Échec des négociations et incertitude sur la trêve
Les discussions diplomatiques organisées au Pakistan n’ont pas permis de trouver un accord entre Washington et Téhéran. Pourtant, une trêve de deux semaines avait été conclue mercredi.
Cependant, aucune des deux parties n’a confirmé le maintien du cessez-le-feu qui doit expirer le 22 avril.
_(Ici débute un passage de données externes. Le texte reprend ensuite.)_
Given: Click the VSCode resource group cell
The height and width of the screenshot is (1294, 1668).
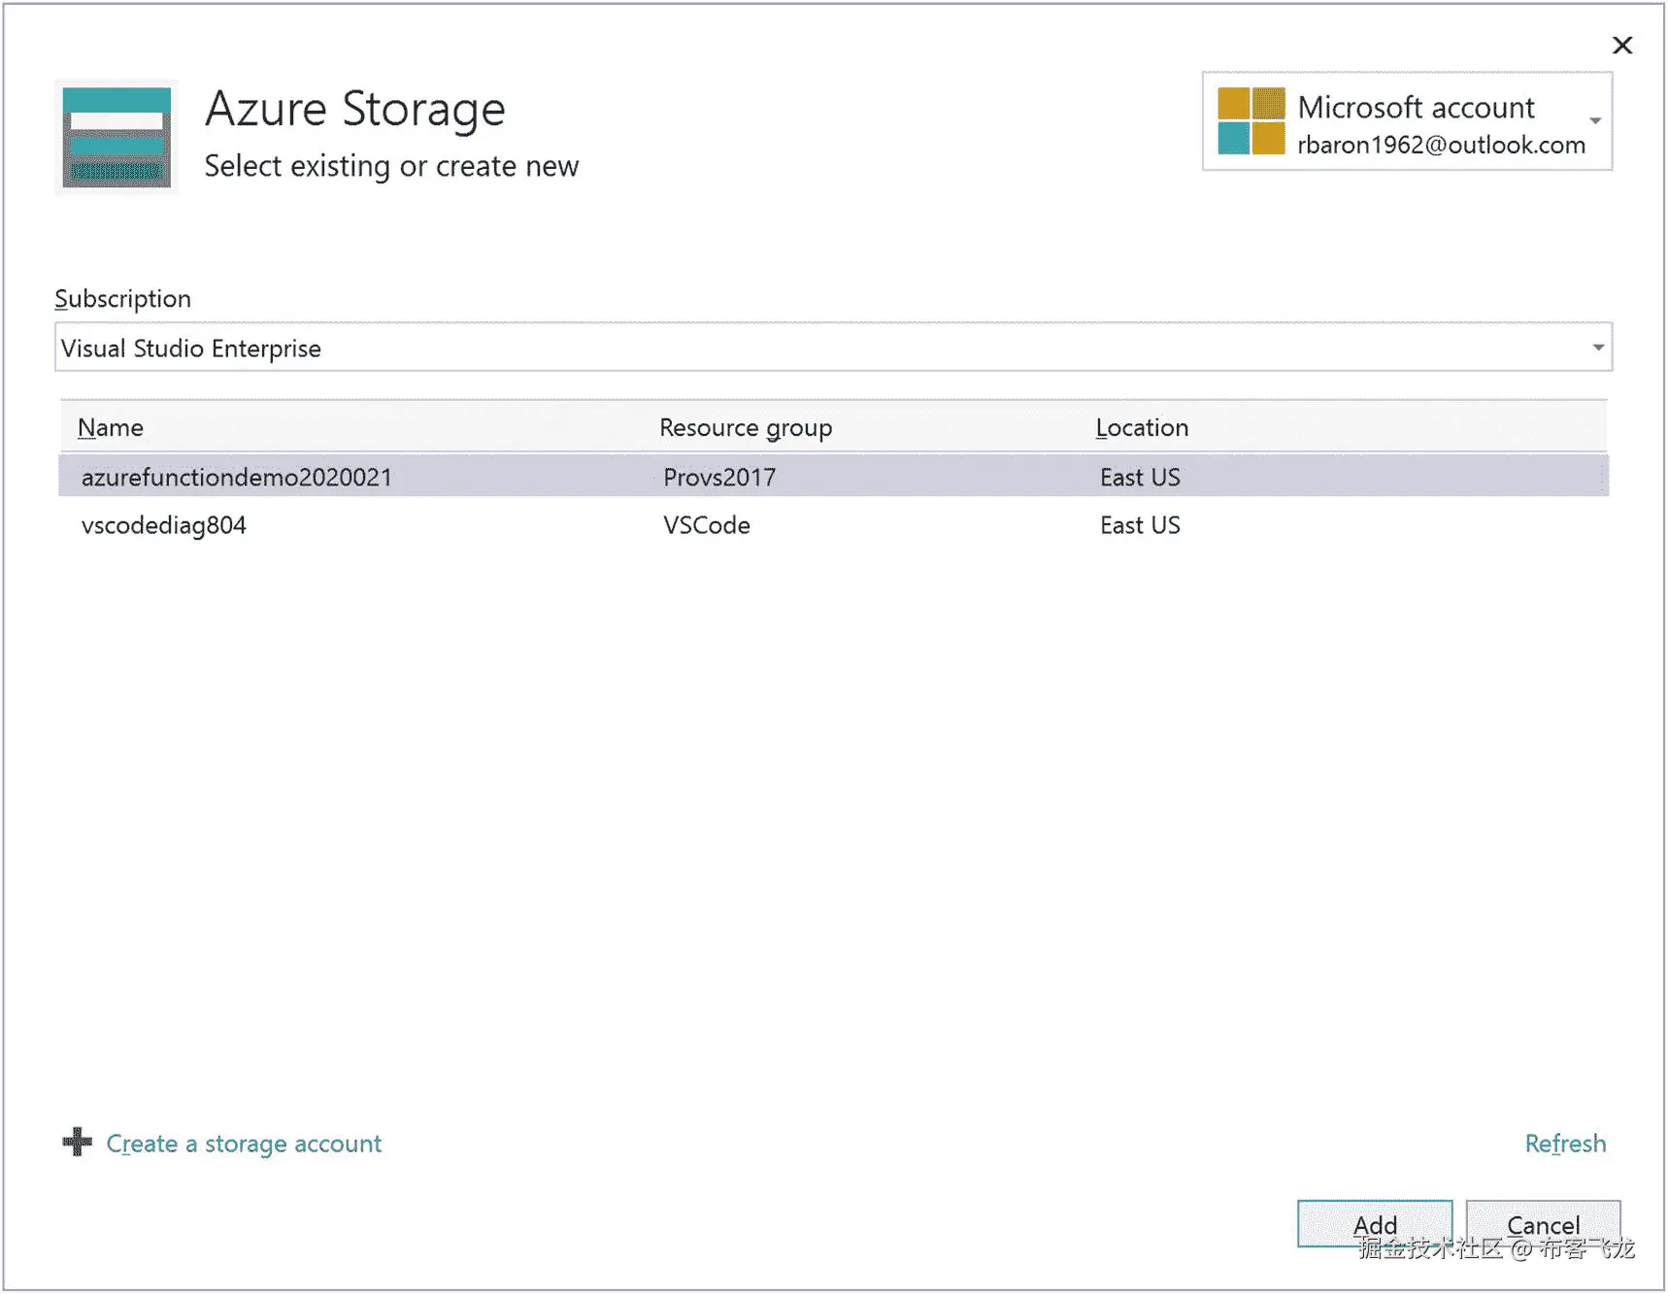Looking at the screenshot, I should coord(707,526).
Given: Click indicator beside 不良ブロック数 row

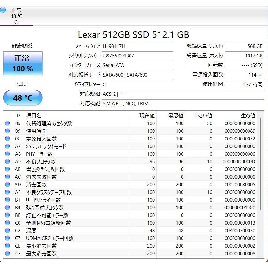Looking at the screenshot, I should click(x=7, y=162).
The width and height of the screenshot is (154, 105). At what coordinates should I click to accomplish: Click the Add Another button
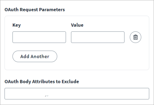(35, 56)
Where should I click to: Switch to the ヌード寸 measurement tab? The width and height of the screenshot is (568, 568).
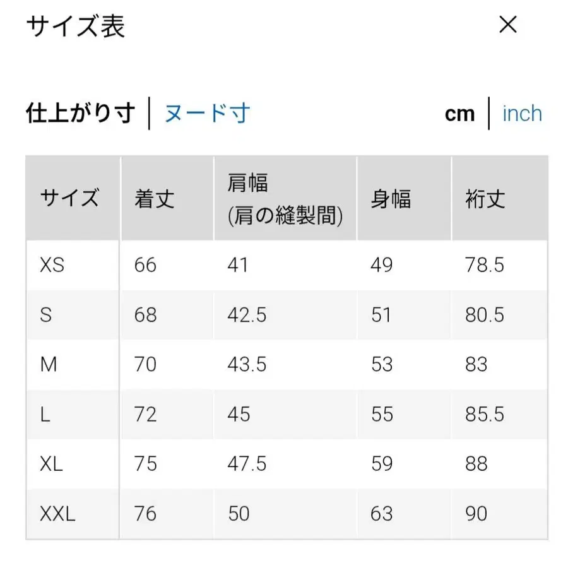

Cette situation alimente les craintes d’une reprise des hostilités dans la région.
Depuis le début de la guerre lancée le 28 février par les États-Unis et Israël, plus de 6.000 personnes auraient perdu la vie, principalement en Iran et au Liban.
Un blocus maritime annoncé par l’armée américaine
Face à l’impasse diplomatique, le Commandement militaire américain pour le Moyen-Orient (CENTCOM) a annoncé l’imposition d’un blocus maritime contre l’Iran.
Cette mesure entrera en vigueur lundi à 14h00 GMT. Elle vise les navires de toutes nationalités entrant ou sortant des ports et zones côtières iraniens.
L’objectif affiché est d’accentuer la pression sur Téhéran pour mettre fin au conflit.
Le détroit d’Ormuz reste ouvert au commerce international
Malgré ce blocus maritime contre l’Iran, l’armée américaine a précisé que les navires ne se dirigeant pas vers l’Iran pourront continuer à naviguer dans le détroit d’Ormuz.
Ce passage maritime est stratégique pour l’économie mondiale. En effet, une grande partie du pétrole mondial transite par cette route maritime.
Un blocage total du détroit provoquerait une crise énergétique mondiale majeure.
Le pétrole franchit la barre des 100 dollars
L’annonce du blocus maritime contre l’Iran a immédiatement secoué les marchés énergétiques.
À la réouverture des marchés lundi, le baril de pétrole américain a dépassé les 100 dollars. Il enregistre ainsi une hausse de plus de 8 %.
Les investisseurs craignent désormais une perturbation durable des approvisionnements mondiaux.